Saturday, March 23, 2013

Review: Hank Greenberg: The Hero Who Didn't Want to Be One


Hank Greenberg: The Hero Who Didn't Want to Be One
Hank Greenberg: The Hero Who Didn't Want to Be One by Mark Kurlansky

My rating: 4 of 5 stars



A quick, but interesting biography of Hank Greenberg--the first major Jewish baseball star. The book focuses quite a bit on the contrast of Greenberg’s own secularism with his fame as Jewish athlete. Greenberg was a hero to Jews in America in the 30s and 40s (and beyond), not just for being a great baseball player but for sitting out a regular season game against the Yankees because it fell on Yom Kippur. This was not from a need for religious observance, but from a connection to his family and culture. For many, this is perplexing: if he wasn’t religious, why would he care about playing on Yom Kippur. A similar question arises a generation later when Sandy Koufax does the same thing. It points to the difficult and complex nature of what it means to be a Jew in America…far beyond this review and the book. Kurlansky is not out to try to solve that enigma.

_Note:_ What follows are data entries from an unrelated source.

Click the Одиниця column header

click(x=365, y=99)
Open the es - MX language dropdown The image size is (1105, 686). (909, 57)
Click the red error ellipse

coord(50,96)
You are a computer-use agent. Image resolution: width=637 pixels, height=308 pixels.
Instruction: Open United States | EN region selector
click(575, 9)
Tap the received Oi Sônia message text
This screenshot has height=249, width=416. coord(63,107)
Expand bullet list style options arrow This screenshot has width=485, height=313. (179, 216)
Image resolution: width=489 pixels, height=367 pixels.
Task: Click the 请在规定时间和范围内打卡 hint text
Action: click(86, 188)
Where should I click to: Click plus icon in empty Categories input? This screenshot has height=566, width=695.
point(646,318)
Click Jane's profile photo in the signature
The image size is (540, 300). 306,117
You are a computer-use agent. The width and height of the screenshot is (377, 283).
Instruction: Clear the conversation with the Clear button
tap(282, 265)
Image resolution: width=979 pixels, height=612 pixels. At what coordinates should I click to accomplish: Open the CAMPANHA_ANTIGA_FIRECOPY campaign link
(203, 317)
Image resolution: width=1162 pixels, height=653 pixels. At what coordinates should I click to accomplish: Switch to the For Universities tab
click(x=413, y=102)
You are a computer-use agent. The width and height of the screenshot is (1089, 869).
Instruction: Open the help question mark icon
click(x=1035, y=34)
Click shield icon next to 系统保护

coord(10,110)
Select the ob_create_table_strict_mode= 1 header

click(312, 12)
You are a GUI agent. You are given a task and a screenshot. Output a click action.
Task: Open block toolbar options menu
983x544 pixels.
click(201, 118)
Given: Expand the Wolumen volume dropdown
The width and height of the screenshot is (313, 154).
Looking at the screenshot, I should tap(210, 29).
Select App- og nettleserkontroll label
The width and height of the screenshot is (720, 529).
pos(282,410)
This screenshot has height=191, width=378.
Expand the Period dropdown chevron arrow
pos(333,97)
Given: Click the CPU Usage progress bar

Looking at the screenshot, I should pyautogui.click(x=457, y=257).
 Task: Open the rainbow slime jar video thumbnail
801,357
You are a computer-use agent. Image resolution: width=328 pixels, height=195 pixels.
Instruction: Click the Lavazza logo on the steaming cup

Kurlansky tries to do justice the Greenberg “myth”: he is not out to debunk or discredit Greenberg, but he also wants to get the story correct. The game with the Yankees was not one that really mattered (it was a regular season game and the Tigers had all but wrapped up the pennant), and though hurt, Greenberg said he would have played on Yom Kippur the following year against the Cubs during the World Series. (One wonders what would have happened to the Greenberg narrative had he played.) Kurlansky’s point is that Greenberg was a complex guy who balanced his love of baseball and his desire to win with his commitments to his family/roots and his recognition of the role he played in the public eye as a famous Jew. It was a struggle that he dealt with his whole life, and only in his later years did he, by most accounts, become comfortable in his role as a Public Jew. Kurlansky quotes Greenberg’s unpublished autobiography: “I find myself wanting to be remembered not only as a great baseball player, but even more as a great Jewish ballplayer. I realize now, more than I used, to how important a part I played in the lives of a generation of Jewish kids…” (143).

After his playing days, Greenberg moved over to the management and ownership side of the game. He lived a full life beyond baseball. Kurlansky writes “baseball was not the goal of Greenberg’s life; it was just a tool for achieving his goal” (143).